Segment Open

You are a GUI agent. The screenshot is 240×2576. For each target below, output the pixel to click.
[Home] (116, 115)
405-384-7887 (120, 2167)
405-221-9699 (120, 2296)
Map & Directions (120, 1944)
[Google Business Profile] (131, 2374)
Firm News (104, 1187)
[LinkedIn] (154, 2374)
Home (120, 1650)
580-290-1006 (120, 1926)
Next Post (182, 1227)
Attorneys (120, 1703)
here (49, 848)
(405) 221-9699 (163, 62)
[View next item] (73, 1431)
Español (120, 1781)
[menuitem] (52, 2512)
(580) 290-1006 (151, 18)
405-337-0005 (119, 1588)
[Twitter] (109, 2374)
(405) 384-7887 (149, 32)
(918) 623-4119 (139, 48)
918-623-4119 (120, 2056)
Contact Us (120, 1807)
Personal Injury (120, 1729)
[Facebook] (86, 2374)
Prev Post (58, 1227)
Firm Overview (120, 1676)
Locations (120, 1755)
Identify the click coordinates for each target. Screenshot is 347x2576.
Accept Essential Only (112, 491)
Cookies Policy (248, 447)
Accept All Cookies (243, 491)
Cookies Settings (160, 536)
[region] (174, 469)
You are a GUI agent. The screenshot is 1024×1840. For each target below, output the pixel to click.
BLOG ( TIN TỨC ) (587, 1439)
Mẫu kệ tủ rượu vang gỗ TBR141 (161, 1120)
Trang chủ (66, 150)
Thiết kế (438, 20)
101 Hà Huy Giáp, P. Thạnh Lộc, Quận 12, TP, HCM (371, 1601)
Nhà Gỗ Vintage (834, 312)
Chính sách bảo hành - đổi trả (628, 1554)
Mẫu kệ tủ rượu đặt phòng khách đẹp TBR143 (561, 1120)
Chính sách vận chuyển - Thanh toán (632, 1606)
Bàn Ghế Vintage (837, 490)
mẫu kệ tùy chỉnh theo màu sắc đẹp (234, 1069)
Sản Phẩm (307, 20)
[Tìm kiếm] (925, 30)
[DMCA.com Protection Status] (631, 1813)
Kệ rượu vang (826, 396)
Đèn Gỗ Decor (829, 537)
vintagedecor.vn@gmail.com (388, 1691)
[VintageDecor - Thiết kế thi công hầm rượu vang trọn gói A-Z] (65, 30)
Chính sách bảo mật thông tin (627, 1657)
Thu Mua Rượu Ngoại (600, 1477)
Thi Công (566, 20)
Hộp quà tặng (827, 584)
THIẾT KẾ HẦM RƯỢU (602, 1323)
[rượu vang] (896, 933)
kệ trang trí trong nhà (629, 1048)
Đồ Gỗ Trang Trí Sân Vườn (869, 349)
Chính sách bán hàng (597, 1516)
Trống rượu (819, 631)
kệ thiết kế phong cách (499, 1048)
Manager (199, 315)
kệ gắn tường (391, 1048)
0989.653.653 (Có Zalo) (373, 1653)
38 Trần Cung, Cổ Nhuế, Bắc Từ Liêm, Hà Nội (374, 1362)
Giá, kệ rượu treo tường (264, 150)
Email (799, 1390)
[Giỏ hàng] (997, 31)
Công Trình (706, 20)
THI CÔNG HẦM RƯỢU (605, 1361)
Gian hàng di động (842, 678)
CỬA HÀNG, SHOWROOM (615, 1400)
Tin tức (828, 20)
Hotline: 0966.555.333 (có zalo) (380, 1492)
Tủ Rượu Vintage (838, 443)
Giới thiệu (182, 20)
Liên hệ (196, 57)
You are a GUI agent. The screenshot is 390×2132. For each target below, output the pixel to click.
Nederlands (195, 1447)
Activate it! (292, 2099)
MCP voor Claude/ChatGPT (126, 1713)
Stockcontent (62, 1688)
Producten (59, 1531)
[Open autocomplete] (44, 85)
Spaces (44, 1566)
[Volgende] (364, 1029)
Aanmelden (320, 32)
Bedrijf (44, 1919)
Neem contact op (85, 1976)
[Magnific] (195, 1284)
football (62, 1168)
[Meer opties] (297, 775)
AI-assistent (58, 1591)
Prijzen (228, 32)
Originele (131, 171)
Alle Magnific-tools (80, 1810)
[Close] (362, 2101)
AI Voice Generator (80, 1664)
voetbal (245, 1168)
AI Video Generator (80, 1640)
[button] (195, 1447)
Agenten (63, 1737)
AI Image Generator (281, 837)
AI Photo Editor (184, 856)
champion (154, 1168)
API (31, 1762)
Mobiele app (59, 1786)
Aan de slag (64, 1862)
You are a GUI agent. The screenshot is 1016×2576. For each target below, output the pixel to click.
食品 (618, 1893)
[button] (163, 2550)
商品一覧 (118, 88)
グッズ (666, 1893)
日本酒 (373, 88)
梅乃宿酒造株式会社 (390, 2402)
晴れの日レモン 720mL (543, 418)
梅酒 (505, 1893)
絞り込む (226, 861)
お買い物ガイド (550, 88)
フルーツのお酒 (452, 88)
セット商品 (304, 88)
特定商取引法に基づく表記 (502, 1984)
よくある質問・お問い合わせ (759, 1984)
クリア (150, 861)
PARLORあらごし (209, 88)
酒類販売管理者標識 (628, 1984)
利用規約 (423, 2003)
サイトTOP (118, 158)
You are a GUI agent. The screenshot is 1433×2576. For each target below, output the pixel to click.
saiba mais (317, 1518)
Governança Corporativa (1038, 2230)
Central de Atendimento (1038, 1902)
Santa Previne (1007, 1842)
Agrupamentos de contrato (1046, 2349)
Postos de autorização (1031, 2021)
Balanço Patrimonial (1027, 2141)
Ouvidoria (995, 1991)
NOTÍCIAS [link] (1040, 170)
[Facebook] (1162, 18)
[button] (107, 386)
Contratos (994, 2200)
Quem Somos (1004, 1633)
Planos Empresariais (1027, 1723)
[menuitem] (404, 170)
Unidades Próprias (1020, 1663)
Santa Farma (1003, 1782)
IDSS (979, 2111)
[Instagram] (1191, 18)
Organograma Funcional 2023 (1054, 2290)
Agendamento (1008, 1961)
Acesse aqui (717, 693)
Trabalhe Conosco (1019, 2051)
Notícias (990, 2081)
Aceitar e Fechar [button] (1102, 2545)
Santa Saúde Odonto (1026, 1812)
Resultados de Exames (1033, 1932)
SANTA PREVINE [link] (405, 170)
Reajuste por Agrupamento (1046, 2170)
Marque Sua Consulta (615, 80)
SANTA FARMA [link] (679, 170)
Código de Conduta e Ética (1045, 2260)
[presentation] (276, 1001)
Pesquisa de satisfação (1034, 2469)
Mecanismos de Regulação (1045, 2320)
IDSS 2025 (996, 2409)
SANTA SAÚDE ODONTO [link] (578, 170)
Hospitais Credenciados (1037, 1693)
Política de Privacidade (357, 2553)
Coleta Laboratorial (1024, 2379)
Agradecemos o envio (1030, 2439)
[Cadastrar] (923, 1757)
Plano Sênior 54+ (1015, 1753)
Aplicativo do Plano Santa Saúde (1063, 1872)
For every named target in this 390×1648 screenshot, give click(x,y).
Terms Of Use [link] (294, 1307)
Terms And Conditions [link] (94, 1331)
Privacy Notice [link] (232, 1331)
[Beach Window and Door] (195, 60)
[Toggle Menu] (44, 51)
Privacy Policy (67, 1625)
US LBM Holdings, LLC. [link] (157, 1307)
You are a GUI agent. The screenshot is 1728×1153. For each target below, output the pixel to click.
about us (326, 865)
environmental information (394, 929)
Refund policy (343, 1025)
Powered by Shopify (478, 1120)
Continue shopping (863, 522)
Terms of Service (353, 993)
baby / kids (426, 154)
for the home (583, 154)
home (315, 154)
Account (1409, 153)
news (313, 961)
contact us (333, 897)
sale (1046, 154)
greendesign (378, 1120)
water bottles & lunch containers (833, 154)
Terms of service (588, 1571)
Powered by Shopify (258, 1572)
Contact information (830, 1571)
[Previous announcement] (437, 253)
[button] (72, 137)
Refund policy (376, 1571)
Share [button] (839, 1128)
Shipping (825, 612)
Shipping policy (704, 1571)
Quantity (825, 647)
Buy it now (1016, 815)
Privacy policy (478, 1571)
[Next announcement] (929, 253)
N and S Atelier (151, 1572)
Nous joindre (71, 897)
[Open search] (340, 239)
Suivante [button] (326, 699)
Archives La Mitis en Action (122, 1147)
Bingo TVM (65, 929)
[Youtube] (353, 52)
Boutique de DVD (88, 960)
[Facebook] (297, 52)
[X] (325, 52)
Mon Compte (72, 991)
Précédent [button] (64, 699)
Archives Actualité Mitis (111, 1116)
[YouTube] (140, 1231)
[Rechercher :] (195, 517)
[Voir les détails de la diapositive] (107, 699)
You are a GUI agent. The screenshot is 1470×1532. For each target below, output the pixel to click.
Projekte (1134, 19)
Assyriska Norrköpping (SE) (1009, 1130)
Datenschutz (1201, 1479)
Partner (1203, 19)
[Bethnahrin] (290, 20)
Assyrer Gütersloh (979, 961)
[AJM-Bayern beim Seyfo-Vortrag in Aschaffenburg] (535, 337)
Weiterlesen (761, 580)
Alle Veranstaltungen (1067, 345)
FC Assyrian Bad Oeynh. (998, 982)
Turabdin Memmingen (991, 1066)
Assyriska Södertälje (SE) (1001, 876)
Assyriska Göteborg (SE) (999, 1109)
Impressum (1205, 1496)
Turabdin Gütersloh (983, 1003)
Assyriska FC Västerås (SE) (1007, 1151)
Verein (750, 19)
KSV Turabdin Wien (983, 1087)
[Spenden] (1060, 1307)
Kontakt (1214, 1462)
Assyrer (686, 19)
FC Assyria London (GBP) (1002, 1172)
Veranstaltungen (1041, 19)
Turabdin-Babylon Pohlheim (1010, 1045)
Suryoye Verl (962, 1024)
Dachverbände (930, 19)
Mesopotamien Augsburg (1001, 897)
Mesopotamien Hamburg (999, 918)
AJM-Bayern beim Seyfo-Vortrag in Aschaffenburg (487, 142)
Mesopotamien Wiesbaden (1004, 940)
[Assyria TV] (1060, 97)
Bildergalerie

Segment Closed

WHAT TO DO.
Transcribe, exactly and without additions, the lines of the records above, beginning with the line that contains "[Beach Window and Door] (195, 60)" and ending with the line that contains "[YouTube] (140, 1231)", both included.

EXPECTED ANSWER.
[Beach Window and Door] (195, 60)
[Toggle Menu] (44, 51)
Privacy Policy (67, 1625)
US LBM Holdings, LLC. [link] (157, 1307)
You are a GUI agent. The screenshot is 1728×1153. For each target below, output the pixel to click.
about us (326, 865)
environmental information (394, 929)
Refund policy (343, 1025)
Powered by Shopify (478, 1120)
Continue shopping (863, 522)
Terms of Service (353, 993)
baby / kids (426, 154)
for the home (583, 154)
home (315, 154)
Account (1409, 153)
news (313, 961)
contact us (333, 897)
sale (1046, 154)
greendesign (378, 1120)
water bottles & lunch containers (833, 154)
Terms of service (588, 1571)
Powered by Shopify (258, 1572)
Contact information (830, 1571)
[Previous announcement] (437, 253)
[button] (72, 137)
Refund policy (376, 1571)
Share [button] (839, 1128)
Shipping (825, 612)
Shipping policy (704, 1571)
Quantity (825, 647)
Buy it now (1016, 815)
Privacy policy (478, 1571)
[Next announcement] (929, 253)
N and S Atelier (151, 1572)
Nous joindre (71, 897)
[Open search] (340, 239)
Suivante [button] (326, 699)
Archives La Mitis en Action (122, 1147)
Bingo TVM (65, 929)
[Youtube] (353, 52)
Boutique de DVD (88, 960)
[Facebook] (297, 52)
[X] (325, 52)
Mon Compte (72, 991)
Précédent [button] (64, 699)
Archives Actualité Mitis (111, 1116)
[YouTube] (140, 1231)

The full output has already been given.